EXERCISE: Please find every line of the listing below where "height" occurs and copy it.

DATA IN THIS EXERCISE:
=== Begin Enclosure ===

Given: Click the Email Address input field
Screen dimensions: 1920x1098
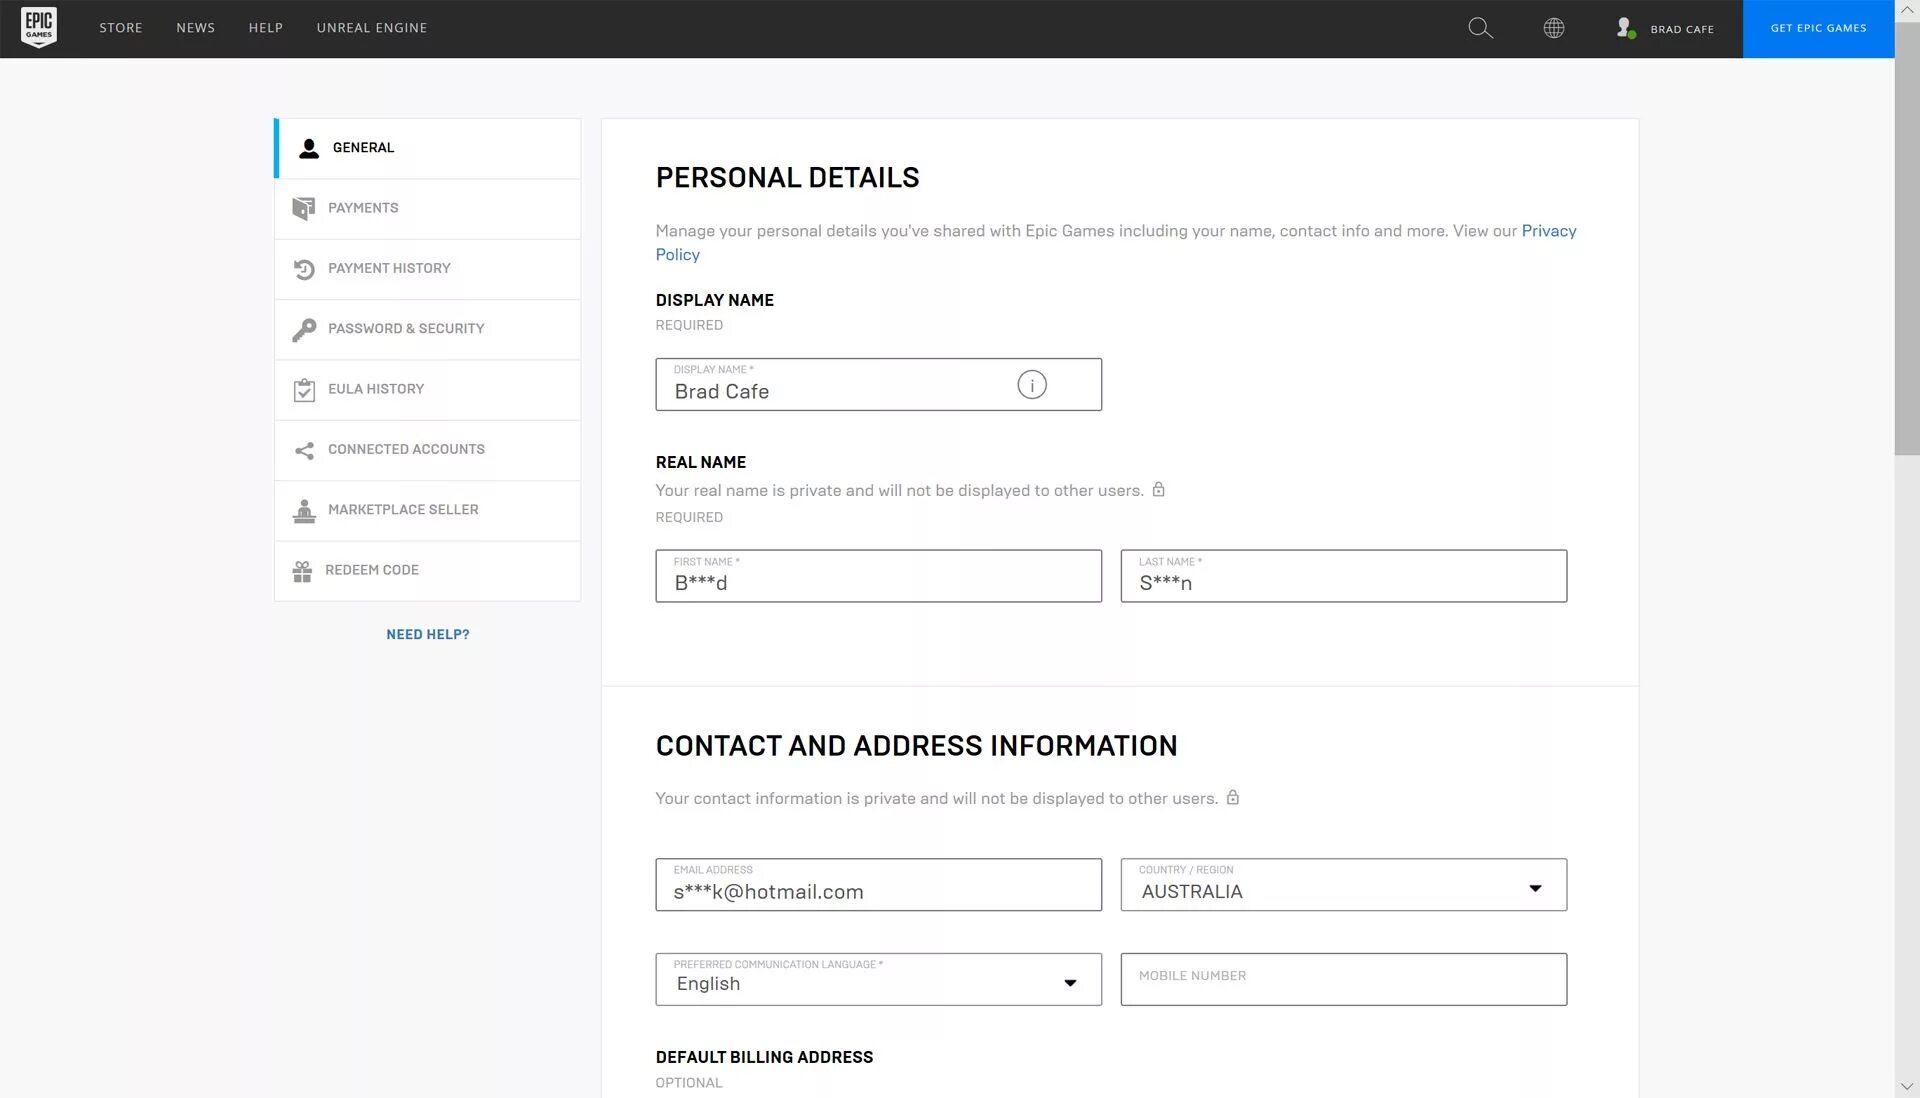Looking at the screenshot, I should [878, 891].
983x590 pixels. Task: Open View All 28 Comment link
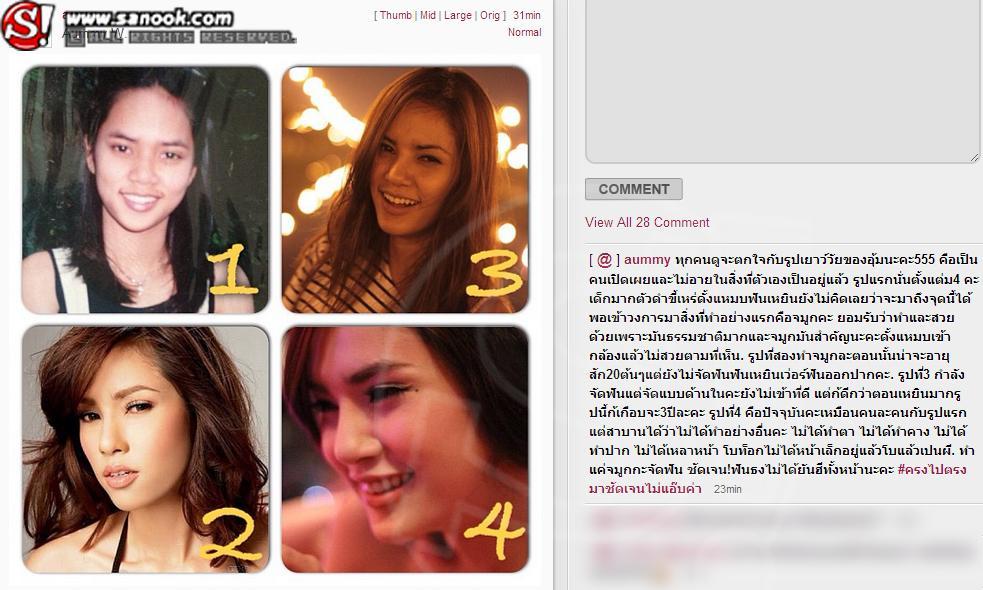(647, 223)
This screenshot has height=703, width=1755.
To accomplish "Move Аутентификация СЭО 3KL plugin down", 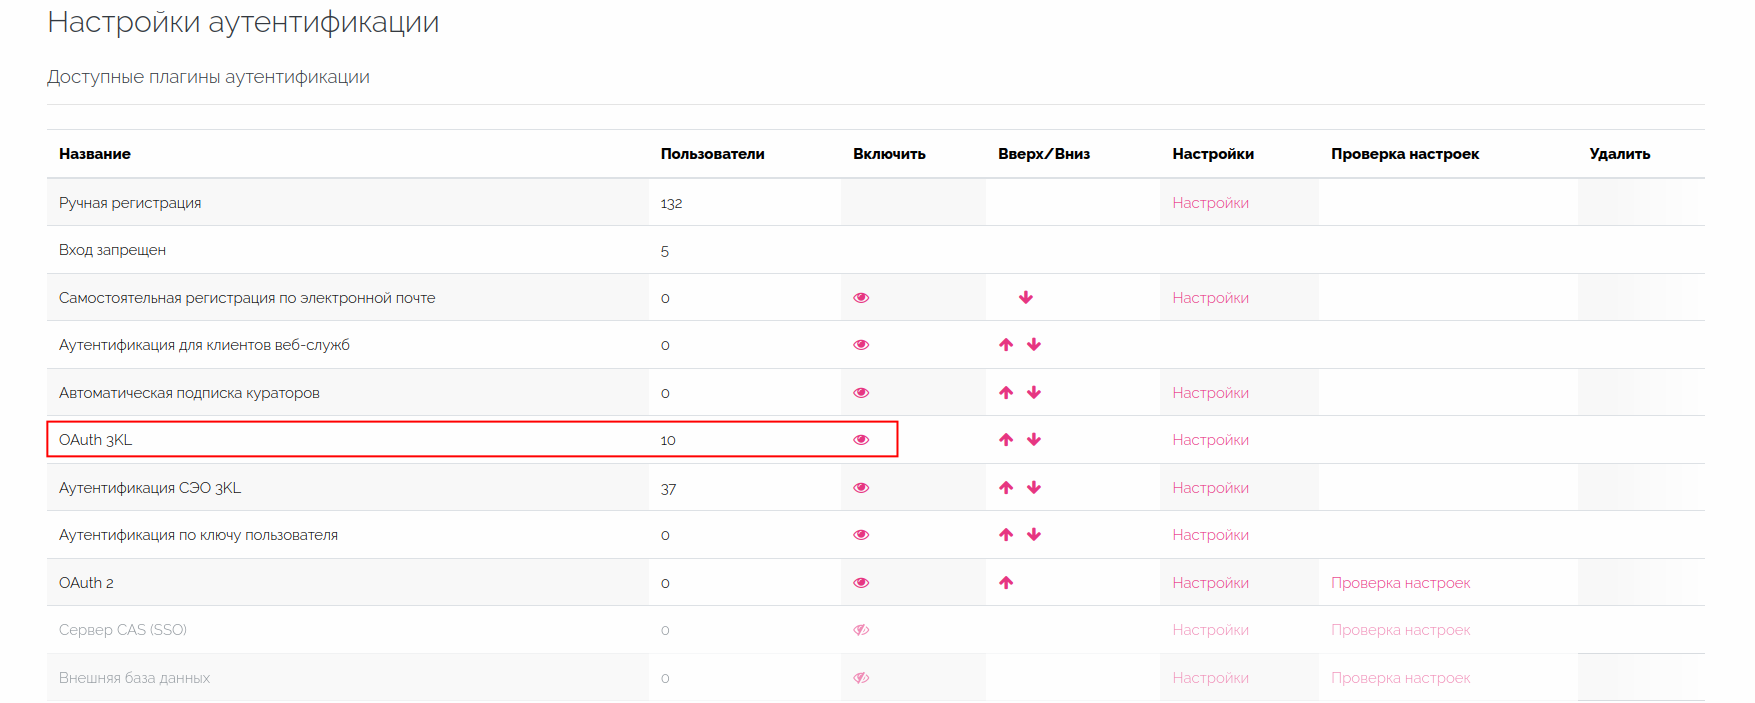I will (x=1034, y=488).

=== End Enclosure ===
=== Begin Enclosure ===

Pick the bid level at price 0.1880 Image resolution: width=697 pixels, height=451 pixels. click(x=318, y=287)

=== End Enclosure ===

EXERCISE RESULT:
This screenshot has height=703, width=1755.
Pick the bid level at price 0.1880 Image resolution: width=697 pixels, height=451 pixels. click(x=318, y=287)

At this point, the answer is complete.